Le 9 décembre 1981, une fusillade éclate dans un quartier de Philadelphie, puis un chauffeur de taxi appelé Mumia Abu Jamal, lui-même blessé dans l'échange de tirs, est arrêté pour le meurtre du policier Daniel Faulkner. Selon lui, et ceux qui vont le défendre sans relâche pendant les trois décennies suivantes, il est innocent, mais il a le profil du « coupable idéal » : noir, ce journaliste radio engagé, né sous le nom de Wesley Cook mais rebaptisé par ses soins d'un patronyme plus en accord avec ses convictions, a milité depuis son adolescence au sein du parti révolutionnaire afro-américain des Black Panthers âprement combattu par le FBI d'Edgar Hoover.

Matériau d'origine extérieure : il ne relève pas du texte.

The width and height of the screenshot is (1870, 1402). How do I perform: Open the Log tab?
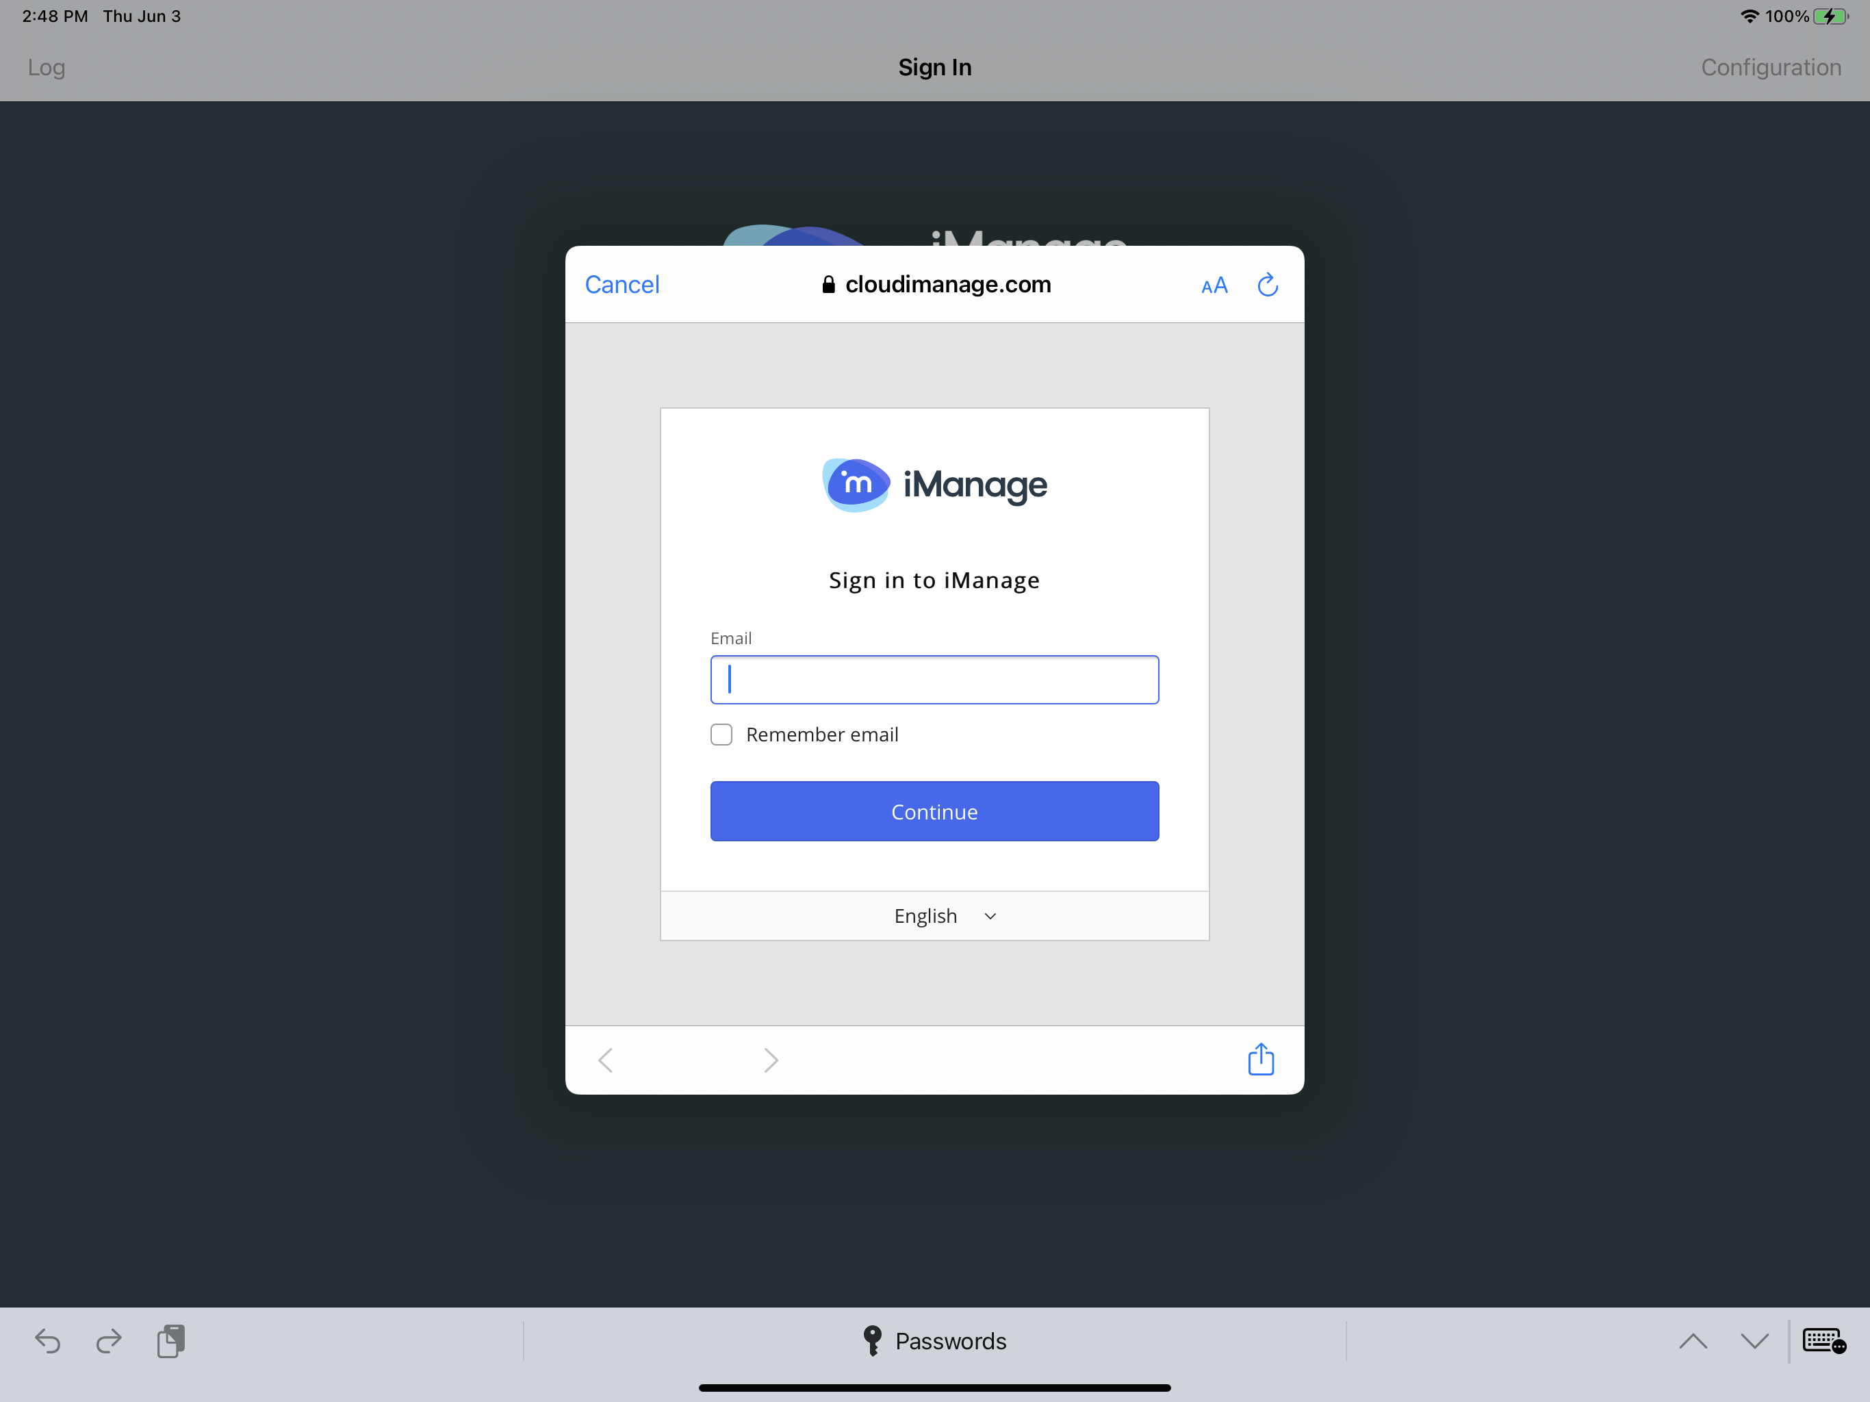pyautogui.click(x=46, y=68)
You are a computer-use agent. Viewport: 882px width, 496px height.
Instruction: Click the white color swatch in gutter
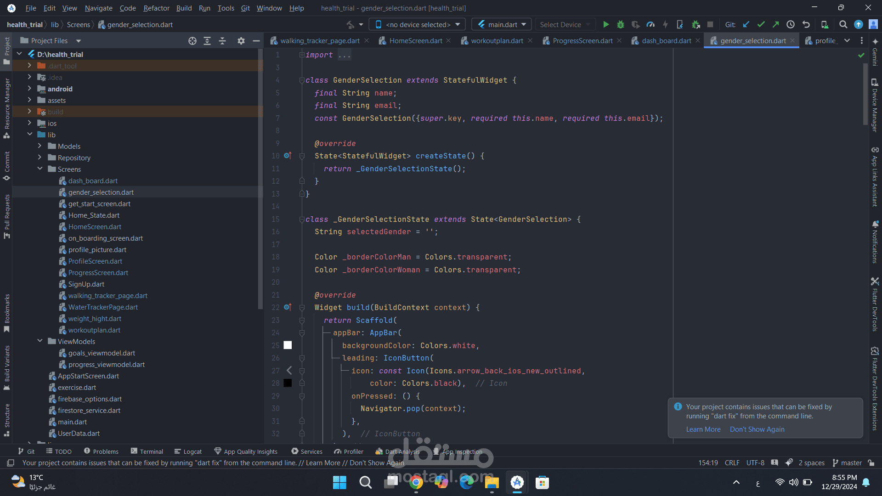[x=288, y=345]
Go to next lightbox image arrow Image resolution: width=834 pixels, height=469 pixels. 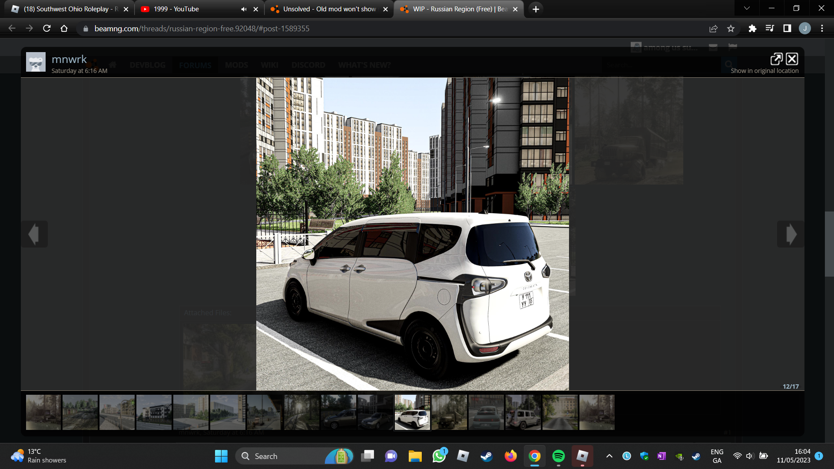point(790,235)
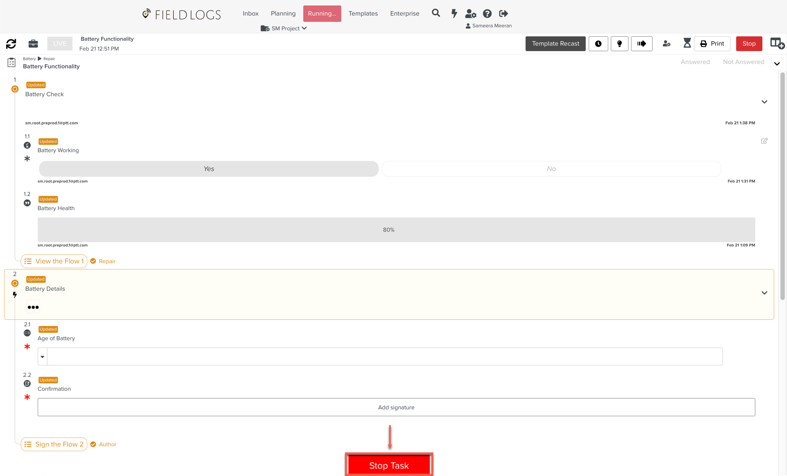Click the edit icon for Battery Working
This screenshot has height=476, width=787.
pyautogui.click(x=764, y=141)
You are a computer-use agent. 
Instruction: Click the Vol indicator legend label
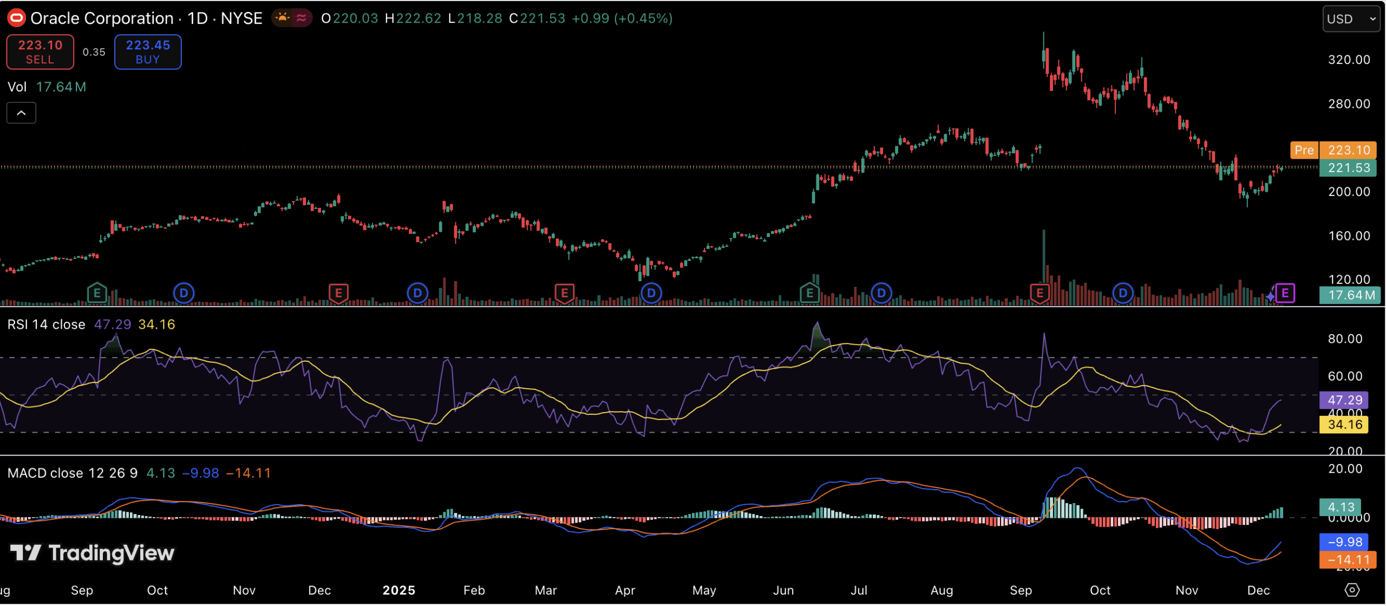click(x=17, y=87)
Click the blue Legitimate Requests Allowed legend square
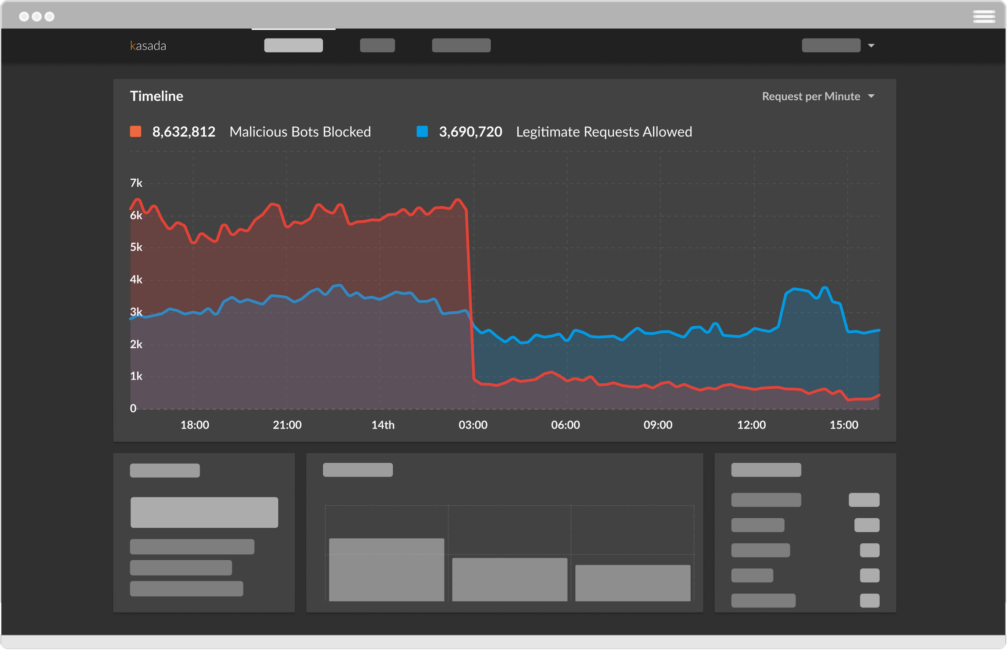This screenshot has width=1007, height=650. [x=422, y=131]
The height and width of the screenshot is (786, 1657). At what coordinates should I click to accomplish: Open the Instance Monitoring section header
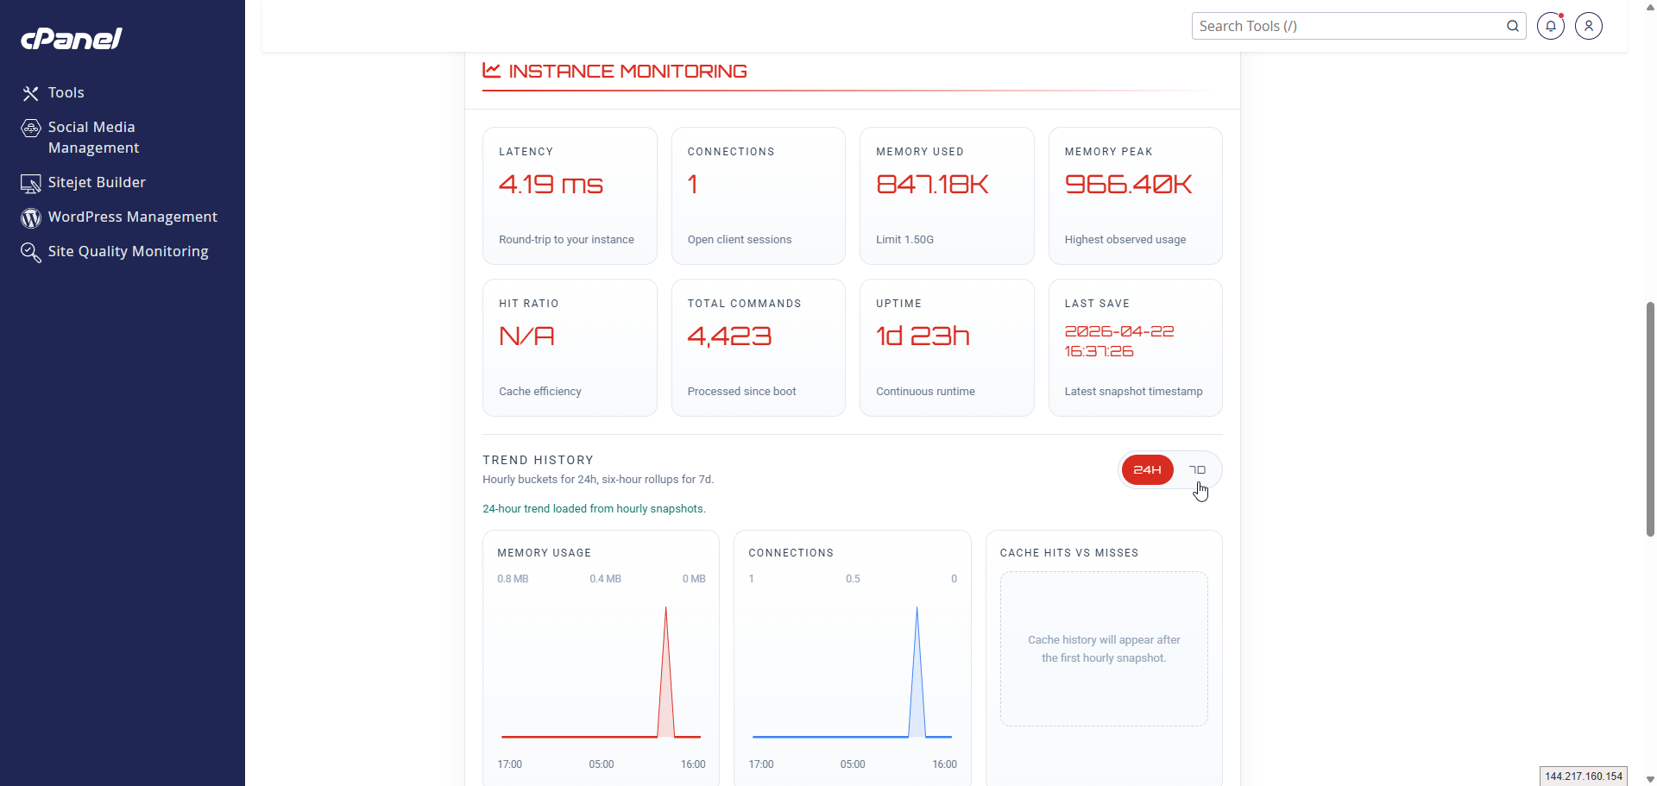(627, 72)
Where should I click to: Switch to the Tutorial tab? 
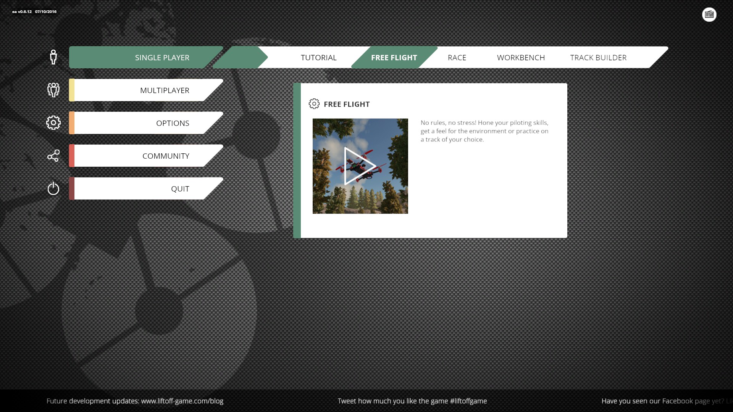[x=318, y=58]
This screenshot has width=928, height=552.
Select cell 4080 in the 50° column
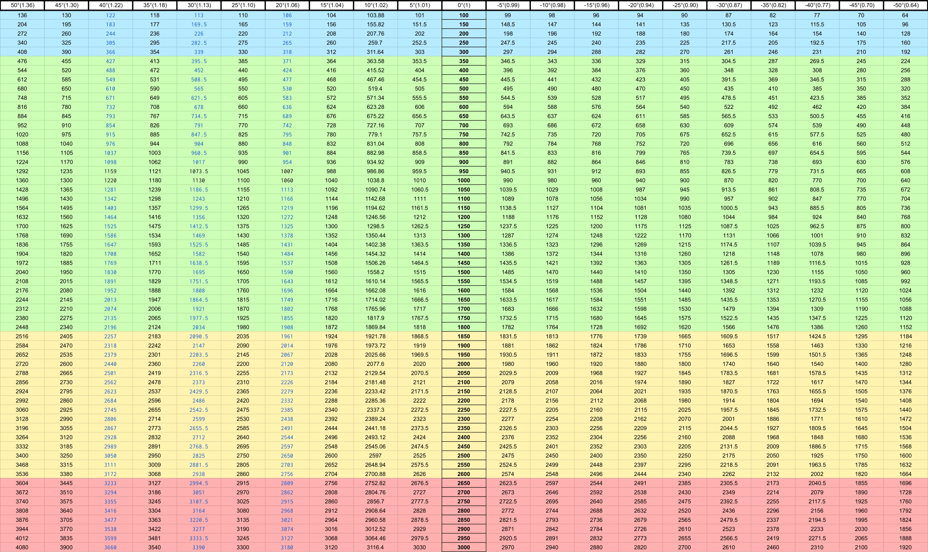tap(22, 548)
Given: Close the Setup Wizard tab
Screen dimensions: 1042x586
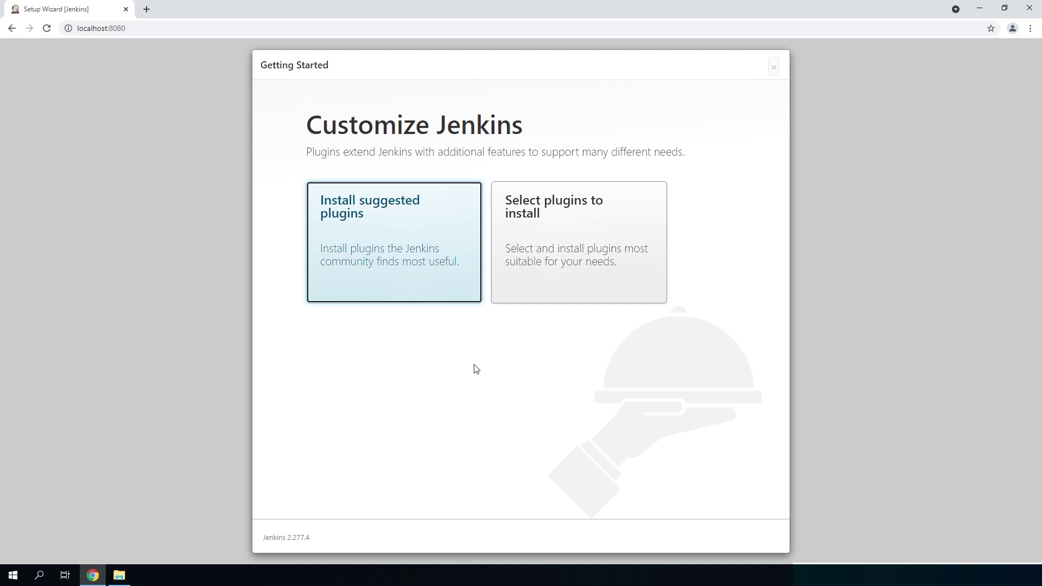Looking at the screenshot, I should 126,9.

En revanche, aux yeux de ceux pour qui sa culpabilité ne fait aucun doute, Mumia Abu Jamal a froidement achevé, après lui avoir tiré dans le dos, ce policier blanc qui verbalisait son frère pour conduite à contresens. Dès juillet 1982, il est condamné à mort, à l'issue d'un procès emblématique des dysfonctionnements racistes que dénoncent régulièrement les défenseurs de la communauté afro-américaine : une enquête bâclée, des droits de la défense insuffisamment respectés, un jury presque exclusivement blanc...
Soutiens internationaux
Commence alors un long combat. Le portrait du nouveau locataire du couloir de la mort, avec ses tresses rasta, orne la campagne internationale « Libérez Mumia », qui persuade un certain nombre de célébrités, depuis l'actrice américaine Susan Sarandon jusqu'à la première dame française Danielle Mitterrand en passant par l'écrivain allemand Gunther Grass, d'intervenir en sa faveur. Abu Jamal anime cette campagne depuis sa prison, en fustigeant dans les livres qu'il publie sa condition carcérale et le système social américain.
Cette bataille de l'opinion s'accompagne d'un affrontement judiciaire de longue haleine. Car la « cause célèbre » qu'incarne Abu Jamal est prise en charge par les avocats de la NAACP, principale organisation de défense des droits civiques des Noirs. D'abord, à deux reprises, le condamné échappe à la programmation de son exécution, en 1995 et en 1999. Et puis, la multiplication des recours finira par aboutir à ce résultat dont se félicitent aujourd'hui tous les abolitionnistes : l'abandon, trente ans presque jour pour jour après le meurtre du policier, de la demande de peine capitale par le procureur de Philadelphie.
L'amertume de la veuve
Seth Williams ne s'y est pourtant pas résolu de gaîté de coeur ; il se dit toujours convaincu qu'Abu Jamal est coupable et qu'il mérite la peine prononcée en 1982. Mais le procureur est réaliste : une cour d'appel fédérale a, cette année, après avoir jugé inappropriées les instructions données à l'époque aux jurés, exigé un nouveau prononcé de sentence. Ce qui revenait, pour le ministère public, s'il convoquait cette audience, à s'exposer ensuite, à nouveau, à des recours interminables. Le procureur a donc décidé d'en finir avec une procédure qui, de son point de vue, n'avait que trop duré.
Abu Jamal quitte donc le couloir de la mort, dont il était l'un des occupants les plus anciens et les plus fameux. Mais il finira sa vie en prison, et sans possibilité de libération sur parole, ainsi que le prescrit la loi de Pennsylvanie. Une perspective qui, finalement, semble convenir à la veuve du policier assassiné, dont le procureur avait sollicité - et obtenu - l'accord avant de renoncer à la peine capitale. Maureen Faulkner, après avoir traité les juges de la cour d'appel de « lâches déloyaux », s'est engagée à « lutter avec la dernière énergie pour s'assurer que Mumia Abu Jamal ne reçoive aucun traitement spécial ». « Je ne supporterai pas de le voir dorloté comme il l'a été par le passé, a-t-elle poursuivi. Et la pensée qu'on va maintenant l'extraire du cloître protégé où il a vécu toutes ces années et qu'il commence à côtoyer les gens de son espèce - les voyous et criminels ordinaires qui infestent nos prisons - me soutient ».